Required work:
Lay out everything from the line containing "Image resolution: width=540" down to the end of the records as a numbered list, leaving out blank lines.

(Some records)

● ● ● ●

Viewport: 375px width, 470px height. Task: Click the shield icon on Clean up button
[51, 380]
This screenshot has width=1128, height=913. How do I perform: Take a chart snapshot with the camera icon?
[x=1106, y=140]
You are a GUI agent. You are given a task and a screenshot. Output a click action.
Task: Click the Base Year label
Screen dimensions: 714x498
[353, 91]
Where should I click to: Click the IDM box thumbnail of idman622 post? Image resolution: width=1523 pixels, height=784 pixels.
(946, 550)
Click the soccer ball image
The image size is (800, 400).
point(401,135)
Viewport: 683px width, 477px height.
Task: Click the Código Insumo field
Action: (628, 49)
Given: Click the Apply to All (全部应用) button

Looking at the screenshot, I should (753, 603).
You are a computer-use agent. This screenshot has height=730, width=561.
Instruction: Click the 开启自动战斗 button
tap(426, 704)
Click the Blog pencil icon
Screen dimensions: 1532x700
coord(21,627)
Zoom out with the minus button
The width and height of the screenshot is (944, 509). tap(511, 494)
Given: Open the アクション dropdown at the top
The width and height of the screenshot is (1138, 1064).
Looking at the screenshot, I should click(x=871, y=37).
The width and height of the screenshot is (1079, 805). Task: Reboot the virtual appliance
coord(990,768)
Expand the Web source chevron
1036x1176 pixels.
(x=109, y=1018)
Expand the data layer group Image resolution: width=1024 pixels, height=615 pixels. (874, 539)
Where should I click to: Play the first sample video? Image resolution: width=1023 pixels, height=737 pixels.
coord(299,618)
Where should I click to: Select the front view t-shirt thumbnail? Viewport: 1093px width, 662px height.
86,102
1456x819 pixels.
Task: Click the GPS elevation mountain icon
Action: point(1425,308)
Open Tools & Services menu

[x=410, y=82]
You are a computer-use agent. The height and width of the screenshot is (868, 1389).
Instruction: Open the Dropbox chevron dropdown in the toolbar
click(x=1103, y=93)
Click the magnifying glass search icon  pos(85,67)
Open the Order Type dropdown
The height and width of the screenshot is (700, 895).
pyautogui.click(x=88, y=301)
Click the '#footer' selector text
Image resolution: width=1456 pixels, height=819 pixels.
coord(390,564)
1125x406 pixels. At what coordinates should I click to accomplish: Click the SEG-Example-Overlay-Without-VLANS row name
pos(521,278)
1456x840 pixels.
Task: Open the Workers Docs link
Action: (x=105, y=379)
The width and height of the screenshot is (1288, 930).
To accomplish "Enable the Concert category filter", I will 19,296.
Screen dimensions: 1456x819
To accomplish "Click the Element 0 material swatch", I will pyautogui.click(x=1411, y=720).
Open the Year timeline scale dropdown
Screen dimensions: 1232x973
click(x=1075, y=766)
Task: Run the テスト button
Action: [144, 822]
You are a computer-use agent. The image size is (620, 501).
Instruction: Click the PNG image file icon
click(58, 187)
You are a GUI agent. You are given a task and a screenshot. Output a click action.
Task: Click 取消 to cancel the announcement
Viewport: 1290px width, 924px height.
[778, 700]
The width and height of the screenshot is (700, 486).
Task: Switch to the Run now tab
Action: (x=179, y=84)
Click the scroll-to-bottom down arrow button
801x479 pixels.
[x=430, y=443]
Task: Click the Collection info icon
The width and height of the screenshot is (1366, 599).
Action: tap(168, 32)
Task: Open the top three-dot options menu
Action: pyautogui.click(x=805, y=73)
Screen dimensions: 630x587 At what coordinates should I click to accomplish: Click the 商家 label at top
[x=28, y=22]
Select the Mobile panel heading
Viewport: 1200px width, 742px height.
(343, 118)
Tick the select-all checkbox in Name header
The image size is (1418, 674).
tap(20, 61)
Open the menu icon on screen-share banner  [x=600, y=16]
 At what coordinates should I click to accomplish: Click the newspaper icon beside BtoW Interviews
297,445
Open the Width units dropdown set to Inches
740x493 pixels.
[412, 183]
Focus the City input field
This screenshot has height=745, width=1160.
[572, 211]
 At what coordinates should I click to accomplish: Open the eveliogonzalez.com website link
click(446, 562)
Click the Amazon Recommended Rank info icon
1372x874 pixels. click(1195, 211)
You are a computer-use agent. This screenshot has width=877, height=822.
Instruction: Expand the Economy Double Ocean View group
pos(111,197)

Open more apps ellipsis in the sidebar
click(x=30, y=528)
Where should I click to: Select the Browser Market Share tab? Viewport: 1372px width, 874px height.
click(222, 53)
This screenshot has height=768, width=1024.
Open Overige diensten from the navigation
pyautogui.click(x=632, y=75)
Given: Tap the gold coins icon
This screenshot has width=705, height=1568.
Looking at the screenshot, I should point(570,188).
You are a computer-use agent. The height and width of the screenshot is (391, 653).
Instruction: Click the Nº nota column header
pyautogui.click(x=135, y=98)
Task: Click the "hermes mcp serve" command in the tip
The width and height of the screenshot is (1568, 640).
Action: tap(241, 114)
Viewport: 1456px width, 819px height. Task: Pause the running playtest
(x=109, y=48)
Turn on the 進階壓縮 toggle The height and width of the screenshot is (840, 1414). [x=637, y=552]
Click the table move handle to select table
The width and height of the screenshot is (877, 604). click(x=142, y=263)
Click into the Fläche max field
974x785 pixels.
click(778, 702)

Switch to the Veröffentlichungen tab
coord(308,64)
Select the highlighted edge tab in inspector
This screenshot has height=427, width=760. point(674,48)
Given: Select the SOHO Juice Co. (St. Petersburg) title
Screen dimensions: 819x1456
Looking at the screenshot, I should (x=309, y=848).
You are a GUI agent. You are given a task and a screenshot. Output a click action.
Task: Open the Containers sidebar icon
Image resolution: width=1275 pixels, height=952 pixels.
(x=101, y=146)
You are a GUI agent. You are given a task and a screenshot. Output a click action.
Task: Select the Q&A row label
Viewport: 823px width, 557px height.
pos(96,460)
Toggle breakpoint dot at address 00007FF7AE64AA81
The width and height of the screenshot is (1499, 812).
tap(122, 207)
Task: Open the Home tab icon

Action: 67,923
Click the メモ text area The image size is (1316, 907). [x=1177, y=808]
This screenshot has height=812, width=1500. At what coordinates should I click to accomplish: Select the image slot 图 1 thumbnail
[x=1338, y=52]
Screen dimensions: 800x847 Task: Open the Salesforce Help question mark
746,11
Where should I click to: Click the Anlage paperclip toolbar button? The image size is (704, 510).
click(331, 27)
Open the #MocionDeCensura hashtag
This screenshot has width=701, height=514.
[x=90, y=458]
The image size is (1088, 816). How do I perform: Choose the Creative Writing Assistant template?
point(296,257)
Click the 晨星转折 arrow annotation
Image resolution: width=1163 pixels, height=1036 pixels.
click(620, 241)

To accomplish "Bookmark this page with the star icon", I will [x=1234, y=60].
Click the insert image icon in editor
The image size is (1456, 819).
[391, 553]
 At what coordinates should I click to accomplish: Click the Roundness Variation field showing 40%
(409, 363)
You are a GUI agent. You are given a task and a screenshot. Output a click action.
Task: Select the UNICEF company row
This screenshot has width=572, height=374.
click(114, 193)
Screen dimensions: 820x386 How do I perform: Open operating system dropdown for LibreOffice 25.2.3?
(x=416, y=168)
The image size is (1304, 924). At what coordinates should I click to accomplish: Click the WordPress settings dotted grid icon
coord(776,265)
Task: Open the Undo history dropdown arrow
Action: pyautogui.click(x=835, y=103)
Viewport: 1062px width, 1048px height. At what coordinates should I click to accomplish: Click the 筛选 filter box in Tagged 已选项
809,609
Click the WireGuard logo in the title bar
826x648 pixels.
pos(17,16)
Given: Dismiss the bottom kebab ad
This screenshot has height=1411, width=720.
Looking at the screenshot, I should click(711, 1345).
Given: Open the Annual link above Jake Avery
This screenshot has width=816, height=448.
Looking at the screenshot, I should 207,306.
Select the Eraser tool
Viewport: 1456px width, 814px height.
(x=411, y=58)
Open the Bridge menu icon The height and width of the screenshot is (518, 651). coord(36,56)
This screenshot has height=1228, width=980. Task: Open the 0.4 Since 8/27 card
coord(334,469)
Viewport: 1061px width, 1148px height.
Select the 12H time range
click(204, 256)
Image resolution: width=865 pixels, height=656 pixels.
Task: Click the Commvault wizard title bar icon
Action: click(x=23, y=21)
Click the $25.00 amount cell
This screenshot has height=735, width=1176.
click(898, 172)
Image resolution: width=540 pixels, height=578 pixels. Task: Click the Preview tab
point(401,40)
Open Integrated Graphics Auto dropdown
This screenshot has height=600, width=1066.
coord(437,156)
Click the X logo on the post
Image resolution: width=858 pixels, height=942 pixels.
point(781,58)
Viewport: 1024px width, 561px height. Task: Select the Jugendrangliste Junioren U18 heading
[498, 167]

● ● ● ●

Result of the exercise:
1. Image resolution: width=540 pixels, height=578 pixels. Task: Click the Preview tab
2. point(401,40)
3. Open Integrated Graphics Auto dropdown
4. This screenshot has height=600, width=1066.
5. coord(437,156)
6. Click the X logo on the post
7. Image resolution: width=858 pixels, height=942 pixels.
8. point(781,58)
9. Viewport: 1024px width, 561px height. Task: Select the Jugendrangliste Junioren U18 heading
10. [498, 167]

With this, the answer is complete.